Exercise feels easier – As caffeine is a central nervous system stimulant it makes it easier for your body to recruit the muscles needed to perform a task. This reduced the perceived level of effort during exercise.
Delayed muscle fatigue/Improves post-exercise recovery
Depending on the intensity of the exercise you do, your body can use either fat or carbs for fuel.
Low intensity exercise (walking, light jogging/cycling etc) mainly uses fat for fuel and higher intensity exercise (sprinting, weight lifting etc) uses mainly carbs.
For fat to become available for fuel it needs to be released from fat cells, this is called mobilisation.
Caffeine is able to do this and it extracts free fatty acids into your blood stream which can then be burned off for energy, this is called fat oxidation.
As your body is using fat for fuel it spares the stored carbs in your system (glycogen) which means your muscles don’t fatigue as quickly.
In addition to this, post exercise recovery involves refilling glycogen levels so your energy levels return to normal.

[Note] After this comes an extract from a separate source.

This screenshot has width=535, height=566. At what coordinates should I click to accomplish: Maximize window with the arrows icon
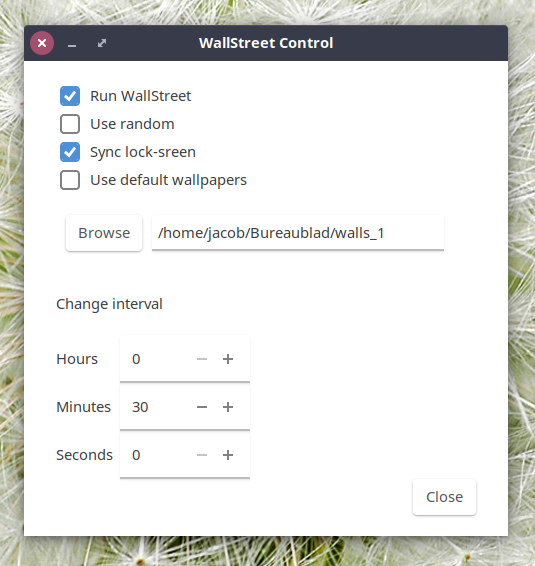(102, 43)
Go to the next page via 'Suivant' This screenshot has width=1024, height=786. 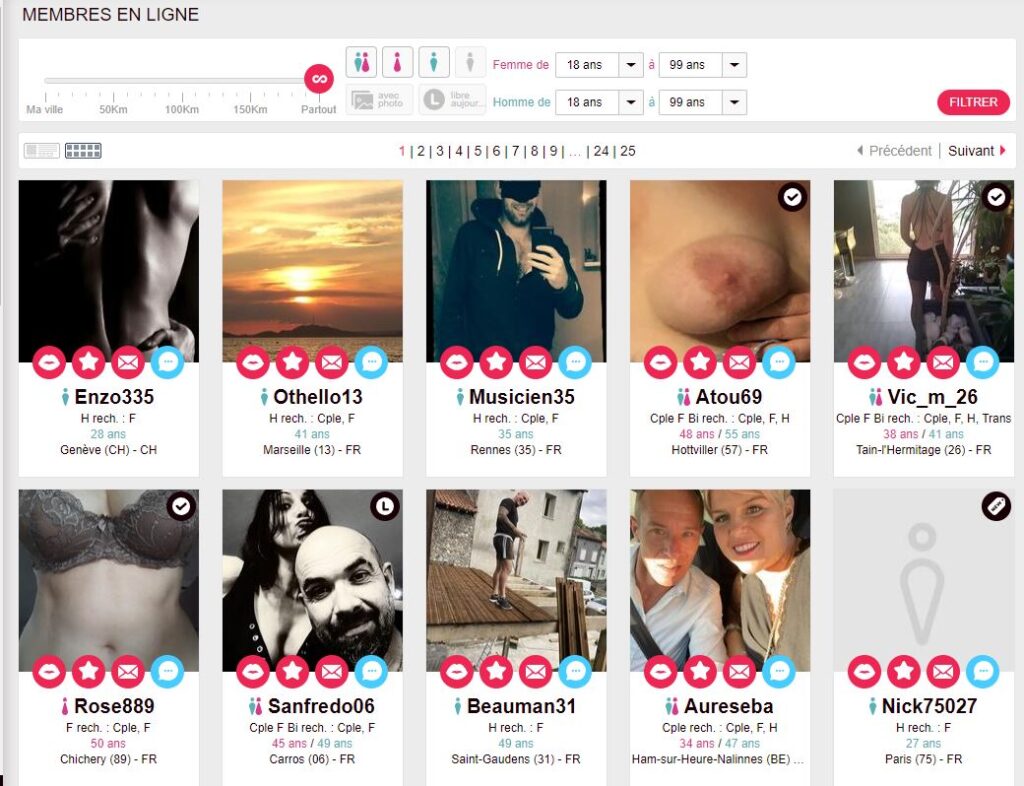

Ingesting caffeine with carbs post workout increases glycogen storage by more than 60% compared to consuming carbs alone.
Speeds up metabolism
Caffeine increases your metabolic rate which means that your body burns more calories while at rest, this is why caffeine is touted as a weight loss aid. In reality, the amount of calories burned by supplementing caffeine is negligible so consuming caffeine alone won’t do much.
However, following a calorie controlled diet and supplementing with caffeine could have positive effects on total weight loss.
Caffeine is safe to consume supplement which has a number of proven benefits. Whilst mental alertness is only restored not improved, its effects on exercise performance, fatigue, recovery and metabolism make this a worthy and cheap addition to your supplementation.
Final verdict: 5/5 – Safe and well studied with proven results at a low cost.